O contrato prevê a entrega de 36 aeronaves, em um investimento estimado em US$ 4 bilhões. Até o momento, unidades já haviam sido entregues ao Brasil, mas produzidas no exterior. A nova fase marca o início da fabricação em solo nacional.
Capacidade operacional e desempenho do F-39 Gripen
O F-39 Gripen é um caça supersônico de última geração, capaz de atingir velocidades de até 2.500 km/h, o equivalente a aproximadamente duas vezes a velocidade do som (Mach 2). A aeronave possui autonomia de até duas horas e meia de voo e pode realizar reabastecimento em pleno ar, ampliando significativamente seu alcance operacional.
Entre seus principais sistemas estão o radar de varredura eletrônica ativa, sensores com cobertura de 360 graus e arquitetura integrada que permite a troca de dados em tempo real com outras plataformas, elevando a consciência situacional em operações militares.

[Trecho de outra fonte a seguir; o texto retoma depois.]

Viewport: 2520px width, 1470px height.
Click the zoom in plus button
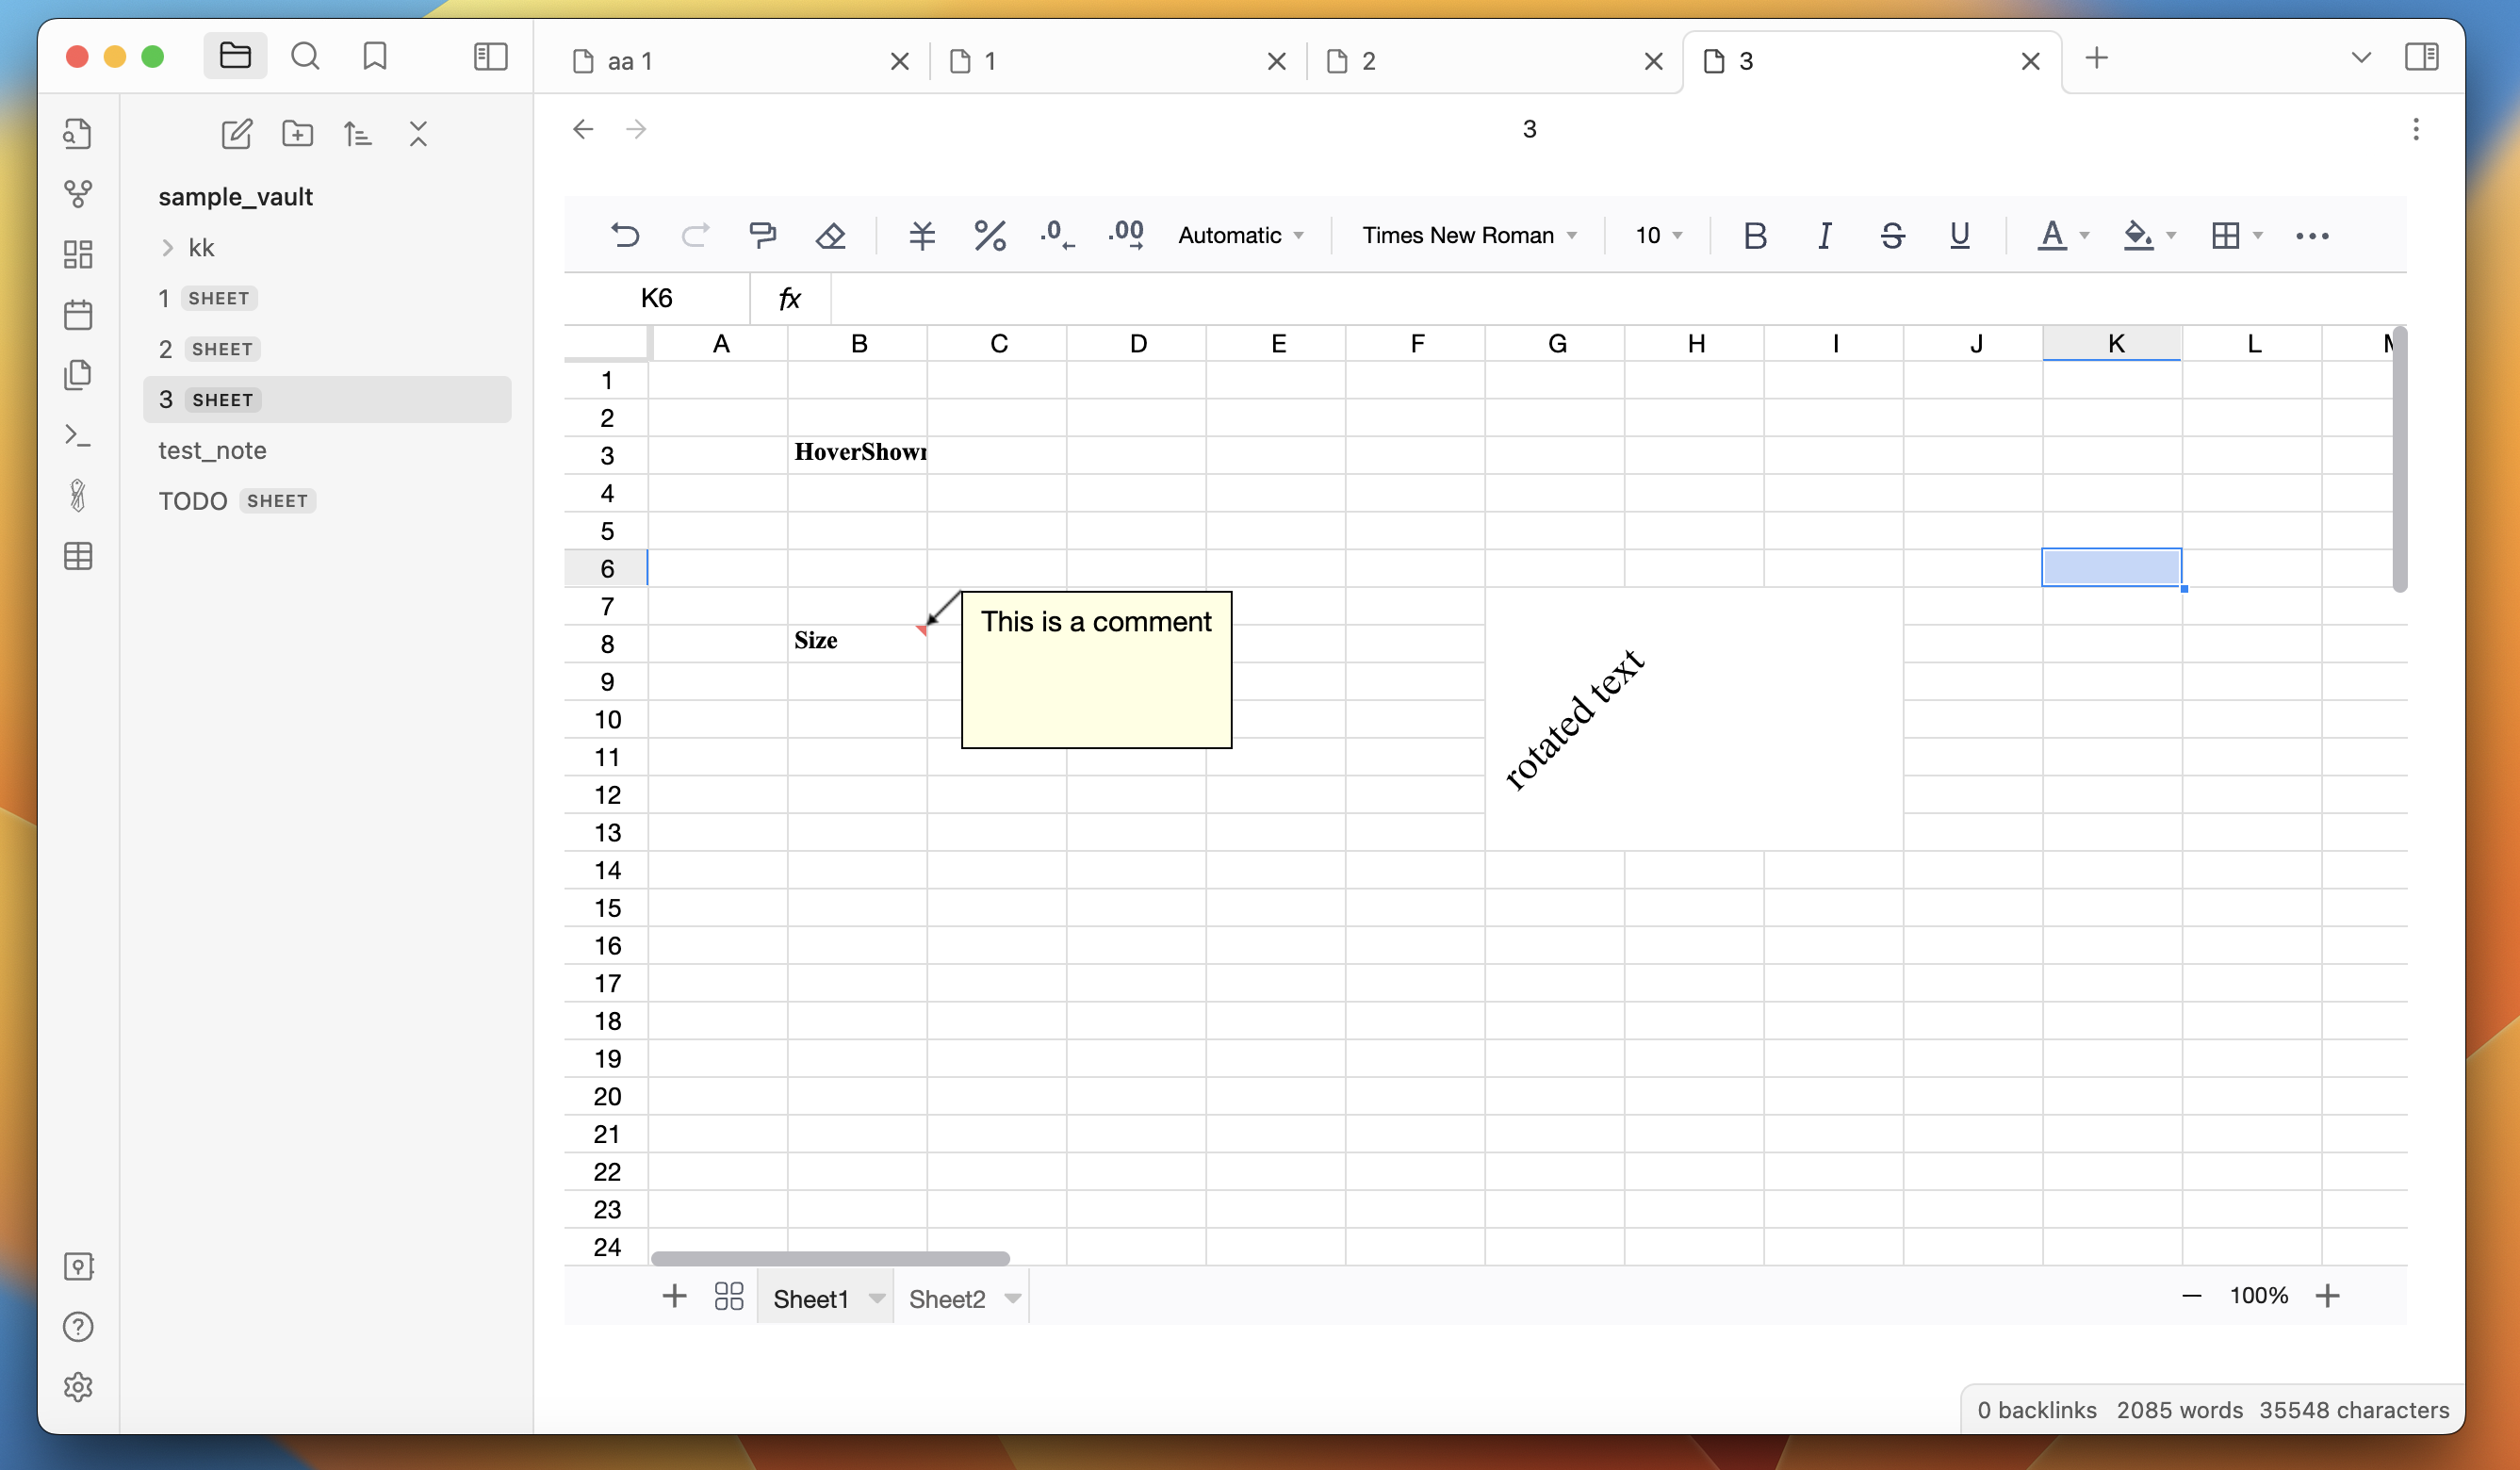click(x=2327, y=1296)
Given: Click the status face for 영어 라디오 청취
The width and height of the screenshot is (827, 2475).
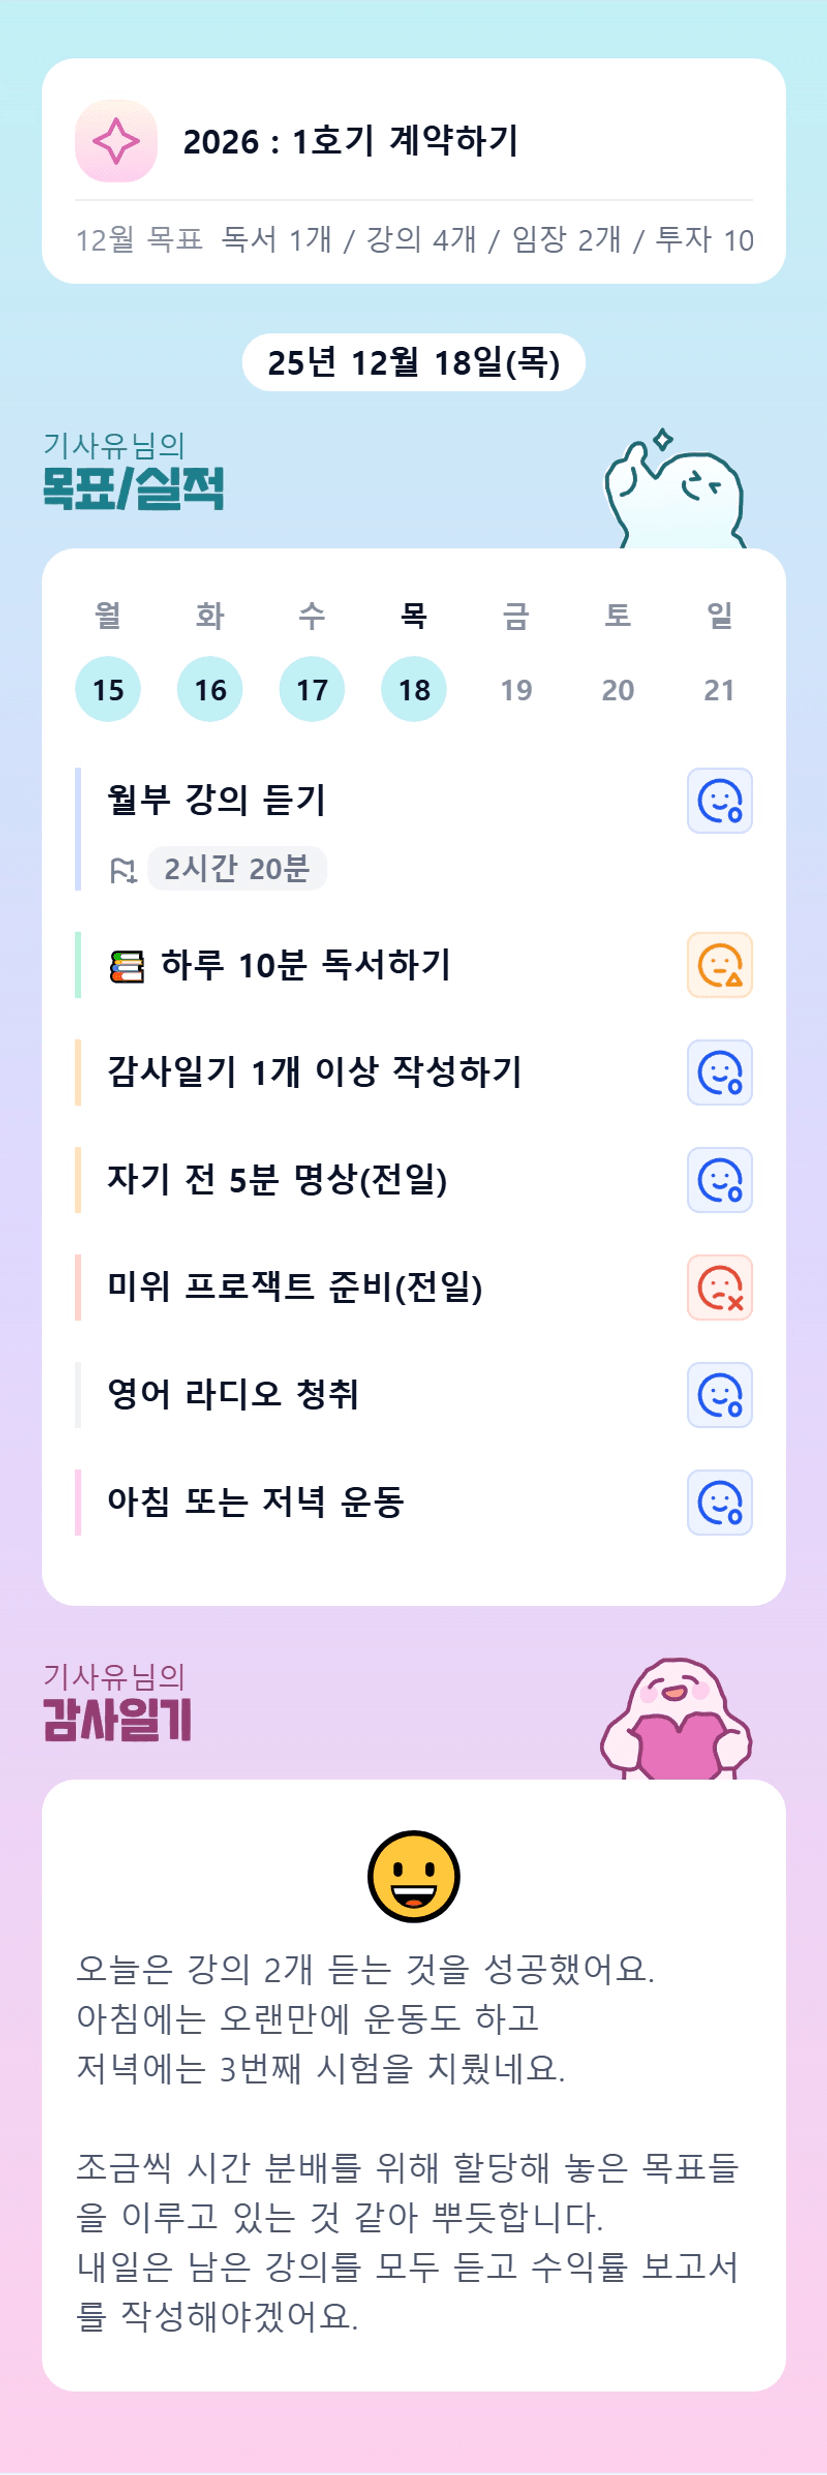Looking at the screenshot, I should [x=719, y=1395].

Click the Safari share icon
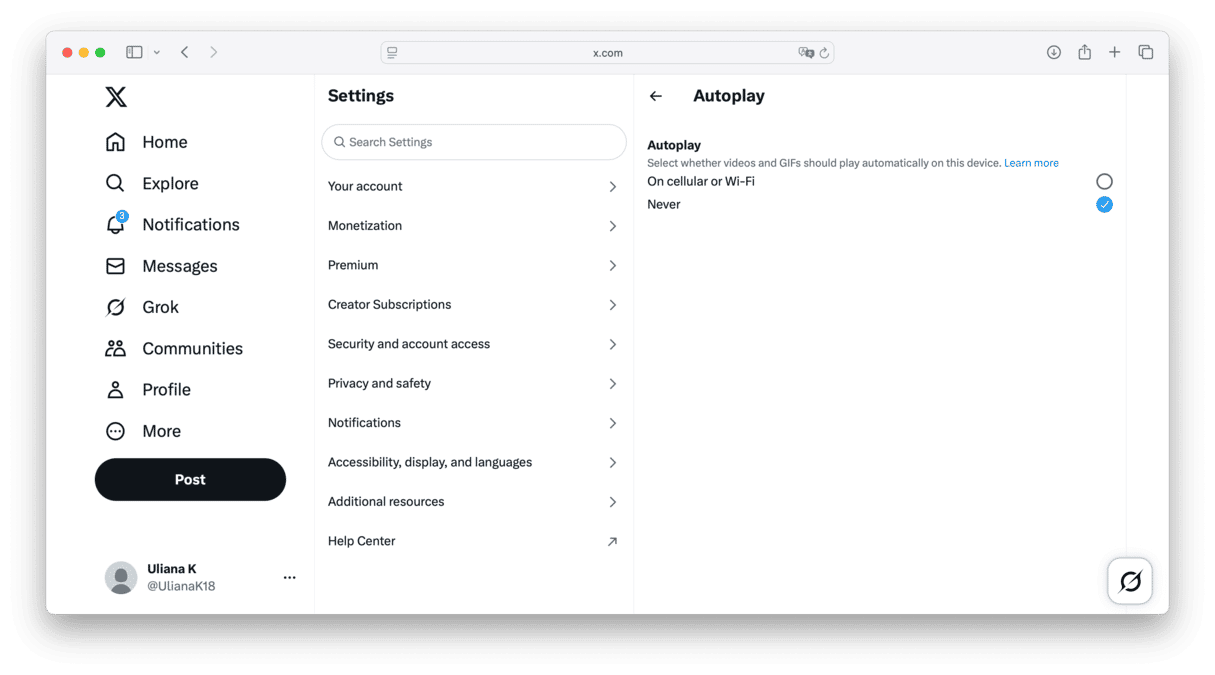1084,52
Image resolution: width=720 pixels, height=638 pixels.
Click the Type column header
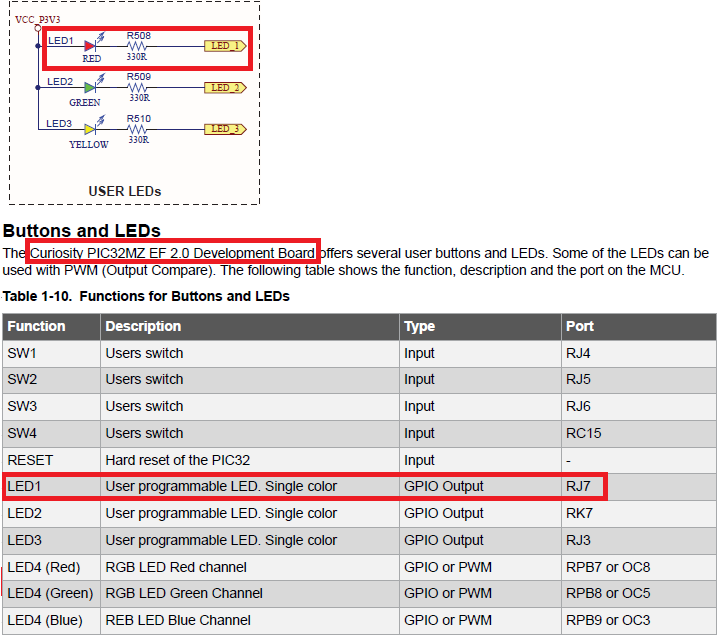point(419,326)
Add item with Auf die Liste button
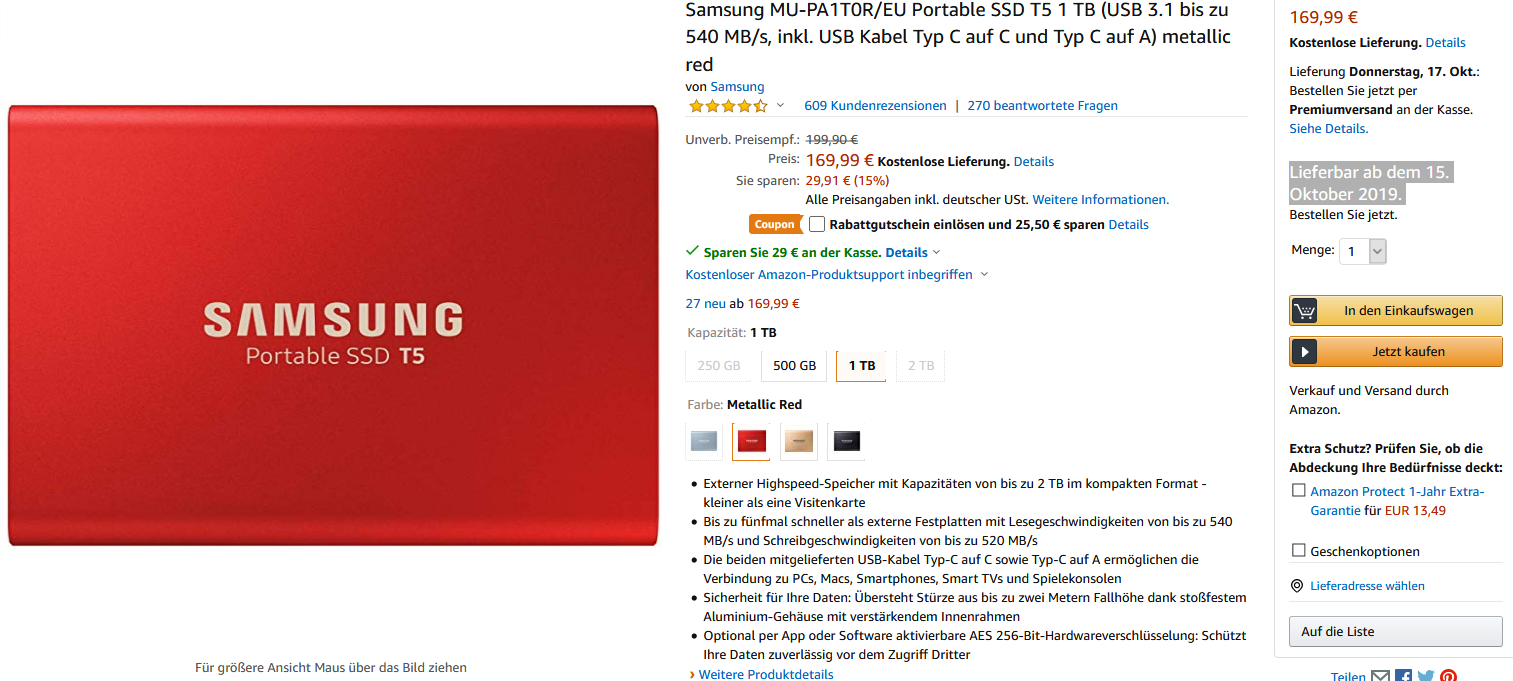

O armamento inclui o míssil Meteor, com alcance superior a 200 quilômetros e capacidade de manter velocidade elevada durante todo o trajeto, além do IRIS-T, utilizado em combates de curta distância. O caça também conta com sistemas de guerra eletrônica, alerta de ameaças, interferência em radares inimigos e geração de alvos falsos.
Testes operacionais e integração à defesa aérea
Nos últimos meses, o F-39 Gripen passou por uma série de exercícios operacionais que validaram suas capacidades em cenários reais. Durante a Operação Thor, realizou lançamentos de armamentos ar-superfície. Já na Operação BVR, executou disparos do míssil Meteor, comprovando sua eficiência em combates além do alcance visual.
Outro avanço ocorreu na Operação Samaúma, com a certificação do reabastecimento em voo em conjunto com o KC-390 Millennium, ampliando o raio de atuação da aeronave. O caça também realizou testes com o canhão de 27 mm e passou a integrar o sistema de Alerta de Defesa Aérea na Base Aérea de Anápolis, entrando em plena prontidão operacional.
Impacto estratégico e tecnológico para o Brasil
A incorporação do F-39 Gripen representa um salto significativo na capacidade de defesa do país e reforça a soberania do espaço aéreo brasileiro. Além do aspecto militar, o programa atua como um catalisador para o desenvolvimento tecnológico, com potencial de avanço em áreas como inteligência artificial, sistemas autônomos e guerra eletrônica.
Com a produção nacional do caça, o Brasil passa a integrar um grupo restrito de nações com domínio sobre etapas estratégicas da fabricação de aeronaves de combate, reduzindo a dependência externa e fortalecendo sua posição no cenário internacional.
Mais do que modernizar sua frota, o país dá um passo decisivo para consolidar uma base industrial e tecnológica capaz de sustentar, de forma independente, sua presença na era supersônica.